(Records from a collection)
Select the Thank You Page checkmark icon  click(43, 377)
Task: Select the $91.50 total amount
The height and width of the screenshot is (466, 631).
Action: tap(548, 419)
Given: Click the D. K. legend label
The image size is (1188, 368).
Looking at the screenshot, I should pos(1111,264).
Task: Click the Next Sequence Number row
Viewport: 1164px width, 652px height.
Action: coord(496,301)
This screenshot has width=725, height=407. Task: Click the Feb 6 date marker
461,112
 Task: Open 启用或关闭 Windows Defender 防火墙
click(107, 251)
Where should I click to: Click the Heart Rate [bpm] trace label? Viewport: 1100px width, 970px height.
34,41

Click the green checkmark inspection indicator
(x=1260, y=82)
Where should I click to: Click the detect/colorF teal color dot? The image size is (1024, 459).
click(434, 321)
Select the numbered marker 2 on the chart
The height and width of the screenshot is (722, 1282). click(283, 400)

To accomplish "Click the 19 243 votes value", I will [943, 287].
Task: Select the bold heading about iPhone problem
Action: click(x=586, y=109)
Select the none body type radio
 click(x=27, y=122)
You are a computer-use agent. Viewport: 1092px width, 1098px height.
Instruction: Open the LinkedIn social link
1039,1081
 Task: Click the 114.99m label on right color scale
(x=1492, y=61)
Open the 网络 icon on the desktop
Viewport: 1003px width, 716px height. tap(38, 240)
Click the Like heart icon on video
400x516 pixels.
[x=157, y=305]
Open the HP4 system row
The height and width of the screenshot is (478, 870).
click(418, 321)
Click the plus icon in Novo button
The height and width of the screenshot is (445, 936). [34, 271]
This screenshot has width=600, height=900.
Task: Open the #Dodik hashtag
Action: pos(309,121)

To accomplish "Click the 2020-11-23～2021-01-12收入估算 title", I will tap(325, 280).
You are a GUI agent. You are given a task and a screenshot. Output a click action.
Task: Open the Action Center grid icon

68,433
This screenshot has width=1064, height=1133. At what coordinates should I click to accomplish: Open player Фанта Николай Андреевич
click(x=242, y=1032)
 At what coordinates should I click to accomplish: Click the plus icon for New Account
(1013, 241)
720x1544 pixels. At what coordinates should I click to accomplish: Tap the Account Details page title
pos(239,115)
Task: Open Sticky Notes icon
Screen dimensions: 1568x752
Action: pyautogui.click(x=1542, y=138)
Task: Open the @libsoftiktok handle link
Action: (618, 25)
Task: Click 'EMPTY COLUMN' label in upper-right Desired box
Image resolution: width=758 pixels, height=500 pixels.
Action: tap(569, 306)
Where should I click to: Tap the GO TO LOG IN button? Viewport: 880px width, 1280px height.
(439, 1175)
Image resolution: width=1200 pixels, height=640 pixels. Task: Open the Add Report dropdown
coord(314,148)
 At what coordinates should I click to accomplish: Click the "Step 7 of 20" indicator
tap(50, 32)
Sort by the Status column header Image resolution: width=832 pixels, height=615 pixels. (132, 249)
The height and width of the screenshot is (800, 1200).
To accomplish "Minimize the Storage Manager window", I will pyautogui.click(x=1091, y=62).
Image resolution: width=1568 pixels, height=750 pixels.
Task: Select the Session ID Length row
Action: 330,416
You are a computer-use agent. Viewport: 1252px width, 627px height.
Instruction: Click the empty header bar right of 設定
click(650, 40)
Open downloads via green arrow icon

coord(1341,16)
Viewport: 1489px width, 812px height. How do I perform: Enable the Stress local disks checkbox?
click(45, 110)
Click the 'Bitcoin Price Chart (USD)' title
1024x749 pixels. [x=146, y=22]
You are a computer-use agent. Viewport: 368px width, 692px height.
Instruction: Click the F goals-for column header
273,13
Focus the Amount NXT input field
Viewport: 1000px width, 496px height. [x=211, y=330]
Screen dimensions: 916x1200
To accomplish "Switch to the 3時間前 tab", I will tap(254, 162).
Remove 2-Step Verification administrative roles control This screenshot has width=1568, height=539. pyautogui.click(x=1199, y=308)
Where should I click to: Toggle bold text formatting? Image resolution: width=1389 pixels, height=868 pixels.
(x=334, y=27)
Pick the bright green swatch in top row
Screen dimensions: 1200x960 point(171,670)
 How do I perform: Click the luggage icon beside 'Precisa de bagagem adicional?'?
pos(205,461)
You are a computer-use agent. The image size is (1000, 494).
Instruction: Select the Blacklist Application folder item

What the task requires
Filter the records above for the string "agent" and copy each matching line.

Result of the exercise
You are a computer-use agent. Viewport: 1092px width, 1098px height.
You are a GUI agent. You are given a task and a screenshot. Output a click action.
You are a computer-use agent. Viewport: 1252px width, 627px height.
You are a computer-use agent. Viewport: 368px width, 692px height.
You are a computer-use agent. The image size is (1000, 494).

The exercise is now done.